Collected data
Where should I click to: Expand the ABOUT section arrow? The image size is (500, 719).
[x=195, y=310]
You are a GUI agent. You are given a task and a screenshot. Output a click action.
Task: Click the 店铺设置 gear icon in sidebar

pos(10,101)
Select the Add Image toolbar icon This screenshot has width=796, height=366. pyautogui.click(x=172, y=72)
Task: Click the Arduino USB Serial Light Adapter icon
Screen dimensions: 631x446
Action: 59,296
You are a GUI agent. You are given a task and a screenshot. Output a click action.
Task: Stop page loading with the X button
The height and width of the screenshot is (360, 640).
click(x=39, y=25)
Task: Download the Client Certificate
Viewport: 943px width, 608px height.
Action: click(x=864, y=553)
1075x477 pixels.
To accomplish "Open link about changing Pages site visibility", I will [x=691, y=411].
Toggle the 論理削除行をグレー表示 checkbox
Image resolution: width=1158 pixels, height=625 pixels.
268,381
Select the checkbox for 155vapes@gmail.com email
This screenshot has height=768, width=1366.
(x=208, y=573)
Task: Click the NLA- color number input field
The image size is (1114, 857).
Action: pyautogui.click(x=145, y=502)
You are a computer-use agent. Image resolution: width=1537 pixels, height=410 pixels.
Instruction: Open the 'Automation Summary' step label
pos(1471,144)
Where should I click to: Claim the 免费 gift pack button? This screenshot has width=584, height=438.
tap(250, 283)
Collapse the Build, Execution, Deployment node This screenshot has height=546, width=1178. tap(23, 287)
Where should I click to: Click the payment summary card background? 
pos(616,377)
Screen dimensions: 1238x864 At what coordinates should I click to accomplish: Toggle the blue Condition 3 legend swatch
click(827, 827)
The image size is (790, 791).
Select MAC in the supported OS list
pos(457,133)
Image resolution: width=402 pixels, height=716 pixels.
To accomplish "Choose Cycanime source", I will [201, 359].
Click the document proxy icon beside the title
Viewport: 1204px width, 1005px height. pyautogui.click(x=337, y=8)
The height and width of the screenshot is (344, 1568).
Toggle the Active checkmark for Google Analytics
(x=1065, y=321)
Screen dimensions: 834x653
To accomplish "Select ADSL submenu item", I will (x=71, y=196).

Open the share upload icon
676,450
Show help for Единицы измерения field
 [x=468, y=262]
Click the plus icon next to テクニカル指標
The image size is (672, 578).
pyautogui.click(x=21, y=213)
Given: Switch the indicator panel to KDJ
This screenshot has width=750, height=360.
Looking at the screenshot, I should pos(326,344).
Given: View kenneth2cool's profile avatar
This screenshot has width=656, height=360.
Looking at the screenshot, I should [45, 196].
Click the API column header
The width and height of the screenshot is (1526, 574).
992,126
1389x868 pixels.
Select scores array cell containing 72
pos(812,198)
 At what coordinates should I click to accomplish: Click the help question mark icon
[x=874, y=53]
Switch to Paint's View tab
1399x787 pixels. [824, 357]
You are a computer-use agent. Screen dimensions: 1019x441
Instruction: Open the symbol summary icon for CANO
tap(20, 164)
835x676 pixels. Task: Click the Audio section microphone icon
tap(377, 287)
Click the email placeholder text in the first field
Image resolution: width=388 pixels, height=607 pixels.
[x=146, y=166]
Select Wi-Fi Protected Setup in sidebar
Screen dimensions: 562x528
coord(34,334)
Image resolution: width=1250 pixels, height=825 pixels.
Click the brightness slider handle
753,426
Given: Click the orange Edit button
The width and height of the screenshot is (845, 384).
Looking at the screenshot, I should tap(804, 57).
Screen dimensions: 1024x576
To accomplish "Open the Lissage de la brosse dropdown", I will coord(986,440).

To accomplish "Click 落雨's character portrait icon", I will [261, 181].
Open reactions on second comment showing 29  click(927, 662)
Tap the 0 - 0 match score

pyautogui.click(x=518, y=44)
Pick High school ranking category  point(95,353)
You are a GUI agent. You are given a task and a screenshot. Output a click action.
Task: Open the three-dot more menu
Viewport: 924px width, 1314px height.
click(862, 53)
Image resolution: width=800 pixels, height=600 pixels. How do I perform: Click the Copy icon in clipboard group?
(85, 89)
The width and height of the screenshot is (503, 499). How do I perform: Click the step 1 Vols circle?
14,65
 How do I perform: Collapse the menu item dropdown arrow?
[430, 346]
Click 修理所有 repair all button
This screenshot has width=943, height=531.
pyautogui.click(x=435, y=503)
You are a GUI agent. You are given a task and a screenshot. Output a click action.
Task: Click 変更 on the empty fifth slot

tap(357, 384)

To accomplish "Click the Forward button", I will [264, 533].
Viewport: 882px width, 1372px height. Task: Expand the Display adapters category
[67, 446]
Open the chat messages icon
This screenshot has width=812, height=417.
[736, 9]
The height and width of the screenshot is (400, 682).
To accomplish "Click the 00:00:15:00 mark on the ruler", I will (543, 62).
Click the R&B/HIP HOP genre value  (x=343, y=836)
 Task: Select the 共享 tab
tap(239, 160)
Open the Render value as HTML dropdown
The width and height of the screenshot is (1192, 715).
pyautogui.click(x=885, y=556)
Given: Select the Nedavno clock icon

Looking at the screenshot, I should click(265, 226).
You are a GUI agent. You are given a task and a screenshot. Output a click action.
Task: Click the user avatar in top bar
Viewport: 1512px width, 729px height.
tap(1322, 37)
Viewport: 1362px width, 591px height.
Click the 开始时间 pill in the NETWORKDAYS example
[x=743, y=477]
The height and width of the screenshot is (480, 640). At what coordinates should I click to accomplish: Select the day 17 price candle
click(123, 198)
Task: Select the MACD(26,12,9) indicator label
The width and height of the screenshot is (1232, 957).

▶ TASK TO CARRY OUT: For each entry above, please make an exact copy.

▶ SOLUTION TO THIS TASK:
Where should I click to: Expand the ABOUT section arrow? The image size is (500, 719).
[x=195, y=310]
You are a GUI agent. You are given a task and a screenshot. Output a click action.
Task: Click the 店铺设置 gear icon in sidebar

pos(10,101)
Select the Add Image toolbar icon This screenshot has width=796, height=366. pyautogui.click(x=172, y=72)
Task: Click the Arduino USB Serial Light Adapter icon
Screen dimensions: 631x446
Action: 59,296
You are a GUI agent. You are given a task and a screenshot. Output a click action.
Task: Stop page loading with the X button
The height and width of the screenshot is (360, 640).
click(x=39, y=25)
Task: Download the Client Certificate
Viewport: 943px width, 608px height.
Action: click(x=864, y=553)
1075x477 pixels.
To accomplish "Open link about changing Pages site visibility", I will [x=691, y=411].
Toggle the 論理削除行をグレー表示 checkbox
Image resolution: width=1158 pixels, height=625 pixels.
268,381
Select the checkbox for 155vapes@gmail.com email
This screenshot has height=768, width=1366.
(x=208, y=573)
Task: Click the NLA- color number input field
The image size is (1114, 857).
Action: pyautogui.click(x=145, y=502)
You are a computer-use agent. Image resolution: width=1537 pixels, height=410 pixels.
Instruction: Open the 'Automation Summary' step label
pos(1471,144)
Where should I click to: Claim the 免费 gift pack button? This screenshot has width=584, height=438.
tap(250, 283)
Collapse the Build, Execution, Deployment node This screenshot has height=546, width=1178. tap(23, 287)
Where should I click to: Click the payment summary card background? 
pos(616,377)
Screen dimensions: 1238x864 At what coordinates should I click to accomplish: Toggle the blue Condition 3 legend swatch
click(827, 827)
The image size is (790, 791).
Select MAC in the supported OS list
pos(457,133)
Image resolution: width=402 pixels, height=716 pixels.
To accomplish "Choose Cycanime source", I will [201, 359].
Click the document proxy icon beside the title
Viewport: 1204px width, 1005px height. pyautogui.click(x=337, y=8)
The height and width of the screenshot is (344, 1568).
Toggle the Active checkmark for Google Analytics
(x=1065, y=321)
Screen dimensions: 834x653
To accomplish "Select ADSL submenu item", I will (x=71, y=196).

Open the share upload icon
676,450
Show help for Единицы измерения field
 [x=468, y=262]
Click the plus icon next to テクニカル指標
The image size is (672, 578).
pyautogui.click(x=21, y=213)
Given: Switch the indicator panel to KDJ
This screenshot has width=750, height=360.
Looking at the screenshot, I should pos(326,344).
Given: View kenneth2cool's profile avatar
This screenshot has width=656, height=360.
Looking at the screenshot, I should [45, 196].
Click the API column header
The width and height of the screenshot is (1526, 574).
992,126
1389x868 pixels.
Select scores array cell containing 72
pos(812,198)
 At what coordinates should I click to accomplish: Click the help question mark icon
[x=874, y=53]
Switch to Paint's View tab
1399x787 pixels. [824, 357]
You are a computer-use agent. Screen dimensions: 1019x441
Instruction: Open the symbol summary icon for CANO
tap(20, 164)
835x676 pixels. Task: Click the Audio section microphone icon
tap(377, 287)
Click the email placeholder text in the first field
Image resolution: width=388 pixels, height=607 pixels.
[x=146, y=166]
Select Wi-Fi Protected Setup in sidebar
Screen dimensions: 562x528
coord(34,334)
Image resolution: width=1250 pixels, height=825 pixels.
Click the brightness slider handle
753,426
Given: Click the orange Edit button
The width and height of the screenshot is (845, 384).
Looking at the screenshot, I should tap(804, 57).
Screen dimensions: 1024x576
To accomplish "Open the Lissage de la brosse dropdown", I will coord(986,440).

To accomplish "Click 落雨's character portrait icon", I will [261, 181].
Open reactions on second comment showing 29  click(927, 662)
Tap the 0 - 0 match score

pyautogui.click(x=518, y=44)
Pick High school ranking category  point(95,353)
You are a GUI agent. You are given a task and a screenshot. Output a click action.
Task: Open the three-dot more menu
Viewport: 924px width, 1314px height.
click(862, 53)
Image resolution: width=800 pixels, height=600 pixels. How do I perform: Click the Copy icon in clipboard group?
(85, 89)
The width and height of the screenshot is (503, 499). How do I perform: Click the step 1 Vols circle?
14,65
 How do I perform: Collapse the menu item dropdown arrow?
[430, 346]
Click 修理所有 repair all button
This screenshot has width=943, height=531.
pyautogui.click(x=435, y=503)
You are a GUI agent. You are given a task and a screenshot. Output a click action.
Task: Click 変更 on the empty fifth slot

tap(357, 384)

To accomplish "Click the Forward button", I will [264, 533].
Viewport: 882px width, 1372px height. Task: Expand the Display adapters category
[67, 446]
Open the chat messages icon
This screenshot has width=812, height=417.
[736, 9]
The height and width of the screenshot is (400, 682).
To accomplish "Click the 00:00:15:00 mark on the ruler", I will (543, 62).
Click the R&B/HIP HOP genre value  (x=343, y=836)
 Task: Select the 共享 tab
tap(239, 160)
Open the Render value as HTML dropdown
The width and height of the screenshot is (1192, 715).
pyautogui.click(x=885, y=556)
Given: Select the Nedavno clock icon

Looking at the screenshot, I should click(265, 226).
You are a GUI agent. You are given a task and a screenshot. Output a click action.
Task: Click the user avatar in top bar
Viewport: 1512px width, 729px height.
tap(1322, 37)
Viewport: 1362px width, 591px height.
Click the 开始时间 pill in the NETWORKDAYS example
[x=743, y=477]
The height and width of the screenshot is (480, 640). At what coordinates should I click to accomplish: Select the day 17 price candle
click(123, 198)
Task: Select the MACD(26,12,9) indicator label
The width and height of the screenshot is (1232, 957).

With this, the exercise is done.